• [WHAT IS EXPECTED]:
Copy exactly the lines of the data below that run from the line holding "Замер (135, 1835)" through the line holding "Image resolution: width=1470, height=1661.", both ends included.

Collected data entries:
========================================

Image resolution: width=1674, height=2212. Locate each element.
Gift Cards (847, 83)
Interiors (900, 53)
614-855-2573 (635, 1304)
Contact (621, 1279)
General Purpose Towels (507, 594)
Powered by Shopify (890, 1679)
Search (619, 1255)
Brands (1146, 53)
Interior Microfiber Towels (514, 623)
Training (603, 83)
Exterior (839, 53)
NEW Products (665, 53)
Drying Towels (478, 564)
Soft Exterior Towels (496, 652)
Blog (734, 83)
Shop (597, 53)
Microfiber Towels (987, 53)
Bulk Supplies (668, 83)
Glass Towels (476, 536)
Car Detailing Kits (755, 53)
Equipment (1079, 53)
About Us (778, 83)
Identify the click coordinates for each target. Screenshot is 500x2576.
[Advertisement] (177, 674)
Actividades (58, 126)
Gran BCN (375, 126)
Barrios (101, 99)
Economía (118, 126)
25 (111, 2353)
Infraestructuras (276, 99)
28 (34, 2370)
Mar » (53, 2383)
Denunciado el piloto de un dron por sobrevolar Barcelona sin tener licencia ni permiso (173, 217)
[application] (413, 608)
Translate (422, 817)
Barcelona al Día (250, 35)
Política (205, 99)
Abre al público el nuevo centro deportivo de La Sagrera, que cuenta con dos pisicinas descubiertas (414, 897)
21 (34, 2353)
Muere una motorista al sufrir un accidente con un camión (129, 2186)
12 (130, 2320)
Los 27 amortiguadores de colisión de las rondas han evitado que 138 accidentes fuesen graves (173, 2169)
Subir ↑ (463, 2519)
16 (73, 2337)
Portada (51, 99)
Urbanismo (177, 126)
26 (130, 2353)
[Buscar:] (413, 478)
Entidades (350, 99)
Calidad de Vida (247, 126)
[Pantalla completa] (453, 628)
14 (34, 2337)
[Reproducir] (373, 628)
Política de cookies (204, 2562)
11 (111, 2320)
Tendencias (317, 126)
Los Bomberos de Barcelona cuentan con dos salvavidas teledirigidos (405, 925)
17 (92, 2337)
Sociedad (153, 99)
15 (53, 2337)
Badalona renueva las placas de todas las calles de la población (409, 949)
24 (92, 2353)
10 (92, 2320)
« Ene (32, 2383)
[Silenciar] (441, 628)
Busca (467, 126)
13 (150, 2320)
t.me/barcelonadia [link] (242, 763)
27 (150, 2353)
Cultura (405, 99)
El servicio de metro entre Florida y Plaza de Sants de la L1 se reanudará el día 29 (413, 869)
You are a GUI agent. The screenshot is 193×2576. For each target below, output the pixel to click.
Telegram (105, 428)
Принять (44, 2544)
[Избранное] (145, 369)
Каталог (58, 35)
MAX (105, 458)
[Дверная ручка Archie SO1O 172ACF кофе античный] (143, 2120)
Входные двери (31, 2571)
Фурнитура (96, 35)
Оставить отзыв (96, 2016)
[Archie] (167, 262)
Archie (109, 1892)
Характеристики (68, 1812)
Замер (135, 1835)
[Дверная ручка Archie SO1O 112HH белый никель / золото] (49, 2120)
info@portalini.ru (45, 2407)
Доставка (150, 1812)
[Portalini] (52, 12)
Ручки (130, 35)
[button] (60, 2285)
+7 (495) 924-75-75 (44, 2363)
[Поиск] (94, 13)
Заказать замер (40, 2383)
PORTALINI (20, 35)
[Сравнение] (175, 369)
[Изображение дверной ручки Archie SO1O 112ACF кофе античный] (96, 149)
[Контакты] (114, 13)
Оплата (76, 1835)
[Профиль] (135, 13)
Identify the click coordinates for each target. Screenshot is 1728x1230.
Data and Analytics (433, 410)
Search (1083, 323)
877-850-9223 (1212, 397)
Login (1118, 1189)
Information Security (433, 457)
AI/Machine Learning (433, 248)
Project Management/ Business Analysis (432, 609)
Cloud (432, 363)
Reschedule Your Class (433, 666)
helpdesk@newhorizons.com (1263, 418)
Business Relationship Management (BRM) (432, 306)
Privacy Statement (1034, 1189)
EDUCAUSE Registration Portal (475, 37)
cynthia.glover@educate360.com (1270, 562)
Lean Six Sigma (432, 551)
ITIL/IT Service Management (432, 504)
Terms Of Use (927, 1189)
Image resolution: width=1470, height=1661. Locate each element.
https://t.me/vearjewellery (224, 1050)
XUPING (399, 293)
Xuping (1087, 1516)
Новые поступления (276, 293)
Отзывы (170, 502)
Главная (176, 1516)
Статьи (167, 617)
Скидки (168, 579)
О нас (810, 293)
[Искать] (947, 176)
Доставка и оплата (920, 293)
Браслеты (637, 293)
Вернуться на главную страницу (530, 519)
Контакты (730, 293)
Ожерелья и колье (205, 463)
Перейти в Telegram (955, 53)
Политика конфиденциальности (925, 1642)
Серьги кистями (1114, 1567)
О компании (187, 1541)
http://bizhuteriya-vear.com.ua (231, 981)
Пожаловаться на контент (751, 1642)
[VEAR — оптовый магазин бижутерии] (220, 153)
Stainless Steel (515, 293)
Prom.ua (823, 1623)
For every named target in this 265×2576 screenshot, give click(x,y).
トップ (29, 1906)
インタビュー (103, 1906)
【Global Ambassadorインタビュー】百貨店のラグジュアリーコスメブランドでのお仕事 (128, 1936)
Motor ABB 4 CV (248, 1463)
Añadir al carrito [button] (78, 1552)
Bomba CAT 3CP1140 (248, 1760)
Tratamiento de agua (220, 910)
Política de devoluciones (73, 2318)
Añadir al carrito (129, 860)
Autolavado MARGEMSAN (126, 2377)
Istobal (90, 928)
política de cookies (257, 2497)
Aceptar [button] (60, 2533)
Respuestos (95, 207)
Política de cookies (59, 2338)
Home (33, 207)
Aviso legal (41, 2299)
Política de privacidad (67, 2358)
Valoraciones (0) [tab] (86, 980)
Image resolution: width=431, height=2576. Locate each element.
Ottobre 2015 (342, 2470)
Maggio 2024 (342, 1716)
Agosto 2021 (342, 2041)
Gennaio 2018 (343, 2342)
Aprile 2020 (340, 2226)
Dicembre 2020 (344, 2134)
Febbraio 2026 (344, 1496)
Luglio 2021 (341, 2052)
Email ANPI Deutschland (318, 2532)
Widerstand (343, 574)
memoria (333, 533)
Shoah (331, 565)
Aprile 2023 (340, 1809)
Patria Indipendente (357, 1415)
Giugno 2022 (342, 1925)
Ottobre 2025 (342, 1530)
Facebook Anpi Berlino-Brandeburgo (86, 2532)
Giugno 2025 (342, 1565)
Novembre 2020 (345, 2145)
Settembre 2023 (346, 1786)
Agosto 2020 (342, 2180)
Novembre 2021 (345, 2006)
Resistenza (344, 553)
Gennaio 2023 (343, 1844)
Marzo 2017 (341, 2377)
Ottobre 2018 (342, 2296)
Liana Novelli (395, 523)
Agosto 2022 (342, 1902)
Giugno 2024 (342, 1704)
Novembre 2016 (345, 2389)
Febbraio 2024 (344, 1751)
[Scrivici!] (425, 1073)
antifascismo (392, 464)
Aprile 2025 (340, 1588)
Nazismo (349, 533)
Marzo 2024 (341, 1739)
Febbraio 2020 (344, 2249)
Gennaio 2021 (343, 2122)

========================================

• [RESULT FOR THIS EXERCISE]:
Замер (135, 1835)
[Дверная ручка Archie SO1O 112HH белый никель / золото] (49, 2120)
info@portalini.ru (45, 2407)
Доставка (150, 1812)
[Portalini] (52, 12)
Ручки (130, 35)
[button] (60, 2285)
+7 (495) 924-75-75 (44, 2363)
[Поиск] (94, 13)
Заказать замер (40, 2383)
PORTALINI (20, 35)
[Сравнение] (175, 369)
[Изображение дверной ручки Archie SO1O 112ACF кофе античный] (96, 149)
[Контакты] (114, 13)
Оплата (76, 1835)
[Профиль] (135, 13)
Identify the click coordinates for each target. Screenshot is 1728x1230.
Data and Analytics (433, 410)
Search (1083, 323)
877-850-9223 (1212, 397)
Login (1118, 1189)
Information Security (433, 457)
AI/Machine Learning (433, 248)
Project Management/ Business Analysis (432, 609)
Cloud (432, 363)
Reschedule Your Class (433, 666)
helpdesk@newhorizons.com (1263, 418)
Business Relationship Management (BRM) (432, 306)
Privacy Statement (1034, 1189)
EDUCAUSE Registration Portal (475, 37)
cynthia.glover@educate360.com (1270, 562)
Lean Six Sigma (432, 551)
ITIL/IT Service Management (432, 504)
Terms Of Use (927, 1189)
Image resolution: width=1470, height=1661. Locate each element.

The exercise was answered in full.